Doch nun nahmen die Ereignisse einen Verlauf, mit dem der »Duce« nicht gerechnet hatte. Nach dem Blitzsieg gegen Polen erzielte die Wehrmacht weitere Erfolge gegen Dänemark, die Niederlande, Belgien und Norwegen. Als sie nach der Evakuierung der britisch-französischen Truppen am 4. Juni 1940 Dünkirchen einnahm (siehe jW-Thema vom 26.5.) und ihre Offensive in Frankreich fortsetzte, meinte Mussolini, »im September ist alles vorbei« und beschloss, in den Krieg einzutreten, um sich einen Anteil an der Beute zu sichern. Die italienischen Angriffe an der Alpenfront zeitigten jedoch kaum Erfolge. Bei den Waffenstillstandsverhandlungen mit Frankreich am 24. Juni 1940 in Rom konnte der »Duce« seine Ansprüche auf Korsika, Tunis und Djibouti nicht durchsetzen. Hitler billigte ihm nur einen kleinen Küstenstreifen an der Côte d´Azur zu. Nicht einmal Nizza wurde ihm überlassen. Ohne Anerkennung von Besitzansprüchen durfte Italien den Hafen von Djibouti benutzen.

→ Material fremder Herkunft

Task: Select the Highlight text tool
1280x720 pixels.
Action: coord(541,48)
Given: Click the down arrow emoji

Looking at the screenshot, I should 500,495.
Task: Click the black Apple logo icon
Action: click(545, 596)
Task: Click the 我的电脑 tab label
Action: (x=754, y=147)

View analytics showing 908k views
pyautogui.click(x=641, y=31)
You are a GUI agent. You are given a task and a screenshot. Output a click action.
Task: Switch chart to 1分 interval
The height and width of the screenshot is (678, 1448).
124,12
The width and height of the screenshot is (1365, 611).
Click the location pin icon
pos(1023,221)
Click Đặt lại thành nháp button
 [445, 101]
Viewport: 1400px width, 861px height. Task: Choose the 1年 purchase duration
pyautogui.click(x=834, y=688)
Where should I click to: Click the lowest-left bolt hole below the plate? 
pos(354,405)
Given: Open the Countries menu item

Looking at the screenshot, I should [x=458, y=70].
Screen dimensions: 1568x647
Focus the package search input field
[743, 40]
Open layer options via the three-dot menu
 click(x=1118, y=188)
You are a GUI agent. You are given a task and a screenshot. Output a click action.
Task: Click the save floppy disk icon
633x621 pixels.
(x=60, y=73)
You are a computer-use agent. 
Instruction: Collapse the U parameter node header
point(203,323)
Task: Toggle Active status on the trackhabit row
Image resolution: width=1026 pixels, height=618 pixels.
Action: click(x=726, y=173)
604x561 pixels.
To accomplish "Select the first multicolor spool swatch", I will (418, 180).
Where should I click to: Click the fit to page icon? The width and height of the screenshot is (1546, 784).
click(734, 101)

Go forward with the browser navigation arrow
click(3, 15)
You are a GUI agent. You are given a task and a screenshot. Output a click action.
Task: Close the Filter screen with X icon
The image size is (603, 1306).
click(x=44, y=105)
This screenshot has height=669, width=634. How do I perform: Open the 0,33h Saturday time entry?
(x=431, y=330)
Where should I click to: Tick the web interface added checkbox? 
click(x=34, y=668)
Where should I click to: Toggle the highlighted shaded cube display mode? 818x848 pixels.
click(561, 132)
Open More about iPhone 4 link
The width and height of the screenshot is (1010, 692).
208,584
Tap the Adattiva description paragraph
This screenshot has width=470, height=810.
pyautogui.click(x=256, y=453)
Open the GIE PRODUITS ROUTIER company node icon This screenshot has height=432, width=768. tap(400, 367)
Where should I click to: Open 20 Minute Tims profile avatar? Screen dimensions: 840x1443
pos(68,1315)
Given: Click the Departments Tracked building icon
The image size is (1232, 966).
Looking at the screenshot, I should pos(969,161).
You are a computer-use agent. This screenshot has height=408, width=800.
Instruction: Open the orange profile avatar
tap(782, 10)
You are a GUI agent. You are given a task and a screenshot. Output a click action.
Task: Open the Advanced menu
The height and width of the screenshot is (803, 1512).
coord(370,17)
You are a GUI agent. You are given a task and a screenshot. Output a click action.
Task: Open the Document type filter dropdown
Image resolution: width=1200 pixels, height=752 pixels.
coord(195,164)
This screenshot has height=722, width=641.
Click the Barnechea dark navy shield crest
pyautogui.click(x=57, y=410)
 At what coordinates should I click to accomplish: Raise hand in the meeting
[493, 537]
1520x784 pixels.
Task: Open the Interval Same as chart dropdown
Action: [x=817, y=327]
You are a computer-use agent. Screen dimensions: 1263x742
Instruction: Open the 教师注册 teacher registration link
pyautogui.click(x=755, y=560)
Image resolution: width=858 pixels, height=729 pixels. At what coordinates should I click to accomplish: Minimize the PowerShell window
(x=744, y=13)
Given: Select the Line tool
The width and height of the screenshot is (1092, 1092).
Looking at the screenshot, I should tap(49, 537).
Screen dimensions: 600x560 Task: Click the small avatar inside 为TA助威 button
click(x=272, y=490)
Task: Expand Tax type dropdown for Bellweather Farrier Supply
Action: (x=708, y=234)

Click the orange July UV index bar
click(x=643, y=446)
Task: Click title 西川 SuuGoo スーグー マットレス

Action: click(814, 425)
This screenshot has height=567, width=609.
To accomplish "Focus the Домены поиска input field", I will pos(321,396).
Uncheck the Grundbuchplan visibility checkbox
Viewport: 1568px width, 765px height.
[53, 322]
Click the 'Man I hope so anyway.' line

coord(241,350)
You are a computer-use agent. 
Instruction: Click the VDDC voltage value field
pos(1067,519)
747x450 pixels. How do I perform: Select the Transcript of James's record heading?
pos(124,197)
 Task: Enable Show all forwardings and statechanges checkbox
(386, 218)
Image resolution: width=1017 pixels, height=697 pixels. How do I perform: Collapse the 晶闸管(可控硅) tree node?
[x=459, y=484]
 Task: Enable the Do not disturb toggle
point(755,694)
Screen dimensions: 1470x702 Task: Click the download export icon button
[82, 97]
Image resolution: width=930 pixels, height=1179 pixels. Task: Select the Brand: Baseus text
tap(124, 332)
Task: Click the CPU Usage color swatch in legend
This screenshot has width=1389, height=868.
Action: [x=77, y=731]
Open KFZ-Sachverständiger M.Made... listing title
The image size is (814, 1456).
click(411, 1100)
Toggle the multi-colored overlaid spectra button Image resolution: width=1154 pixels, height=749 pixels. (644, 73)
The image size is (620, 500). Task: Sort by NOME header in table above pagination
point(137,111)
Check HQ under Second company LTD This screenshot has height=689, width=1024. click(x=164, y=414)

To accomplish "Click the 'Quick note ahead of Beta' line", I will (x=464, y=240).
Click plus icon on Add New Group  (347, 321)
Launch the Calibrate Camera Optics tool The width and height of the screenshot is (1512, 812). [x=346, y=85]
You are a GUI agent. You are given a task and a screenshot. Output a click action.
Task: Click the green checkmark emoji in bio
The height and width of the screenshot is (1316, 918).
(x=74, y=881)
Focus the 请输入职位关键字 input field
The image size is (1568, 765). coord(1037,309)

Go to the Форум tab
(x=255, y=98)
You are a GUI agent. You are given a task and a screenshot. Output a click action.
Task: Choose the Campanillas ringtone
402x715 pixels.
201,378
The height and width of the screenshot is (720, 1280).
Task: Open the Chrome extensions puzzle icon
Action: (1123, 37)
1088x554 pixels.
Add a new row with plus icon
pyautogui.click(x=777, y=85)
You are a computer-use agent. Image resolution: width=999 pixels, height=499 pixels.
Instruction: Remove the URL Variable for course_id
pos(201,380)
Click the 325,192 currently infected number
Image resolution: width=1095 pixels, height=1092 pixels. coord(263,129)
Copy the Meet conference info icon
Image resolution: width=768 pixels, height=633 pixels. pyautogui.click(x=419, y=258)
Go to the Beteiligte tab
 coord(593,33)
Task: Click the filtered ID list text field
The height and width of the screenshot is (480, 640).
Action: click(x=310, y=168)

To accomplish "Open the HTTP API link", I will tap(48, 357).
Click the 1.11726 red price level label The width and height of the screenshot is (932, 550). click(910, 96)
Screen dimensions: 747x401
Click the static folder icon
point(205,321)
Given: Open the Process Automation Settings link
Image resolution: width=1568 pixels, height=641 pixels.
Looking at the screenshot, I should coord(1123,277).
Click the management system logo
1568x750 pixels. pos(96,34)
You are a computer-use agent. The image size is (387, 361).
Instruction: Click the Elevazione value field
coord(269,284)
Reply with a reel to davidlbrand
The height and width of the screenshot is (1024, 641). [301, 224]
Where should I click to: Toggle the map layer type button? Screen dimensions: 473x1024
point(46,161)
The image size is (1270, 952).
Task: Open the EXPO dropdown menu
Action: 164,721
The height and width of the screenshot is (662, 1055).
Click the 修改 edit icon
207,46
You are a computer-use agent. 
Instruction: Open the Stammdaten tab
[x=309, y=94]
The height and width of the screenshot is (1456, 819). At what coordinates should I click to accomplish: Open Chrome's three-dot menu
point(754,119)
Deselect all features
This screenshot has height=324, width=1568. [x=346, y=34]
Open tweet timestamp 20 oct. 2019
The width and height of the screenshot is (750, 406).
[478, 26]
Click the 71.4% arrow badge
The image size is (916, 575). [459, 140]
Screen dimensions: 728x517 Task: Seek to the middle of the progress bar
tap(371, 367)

Mit Italiens Kriegseintritt traten die bereits nach der Machtübernahme Hitlers sichtbar gewordenen Interessengegensätze offener zu Tage. Am 12./13. März 1938 hatte Mussolini die Annexion Österreichs, die er 1934 noch verhindert hatte, hinnehmen müssen.¹ Die deutschsprachige Bevölkerung Südtirols (Alto Adige, Oberetsch) hatte mehrheitlich die Einverleibung begrüßt. Mussolini musste am 21. Oktober 1939 einem Abkommen mit Hitler zustimmen, das allen Einwohnern, die es wünschten, die Aussiedlung gestattete. 86 Prozent entschieden sich für Deutschland. Bis 1940/41 verließen von damals 300.000 Reichs- bzw. »Volksdeutschen« jedoch nur 80.000 Südtirol. Unter den Bedingungen des Krieges wurde die Aussiedlung dann abgebrochen.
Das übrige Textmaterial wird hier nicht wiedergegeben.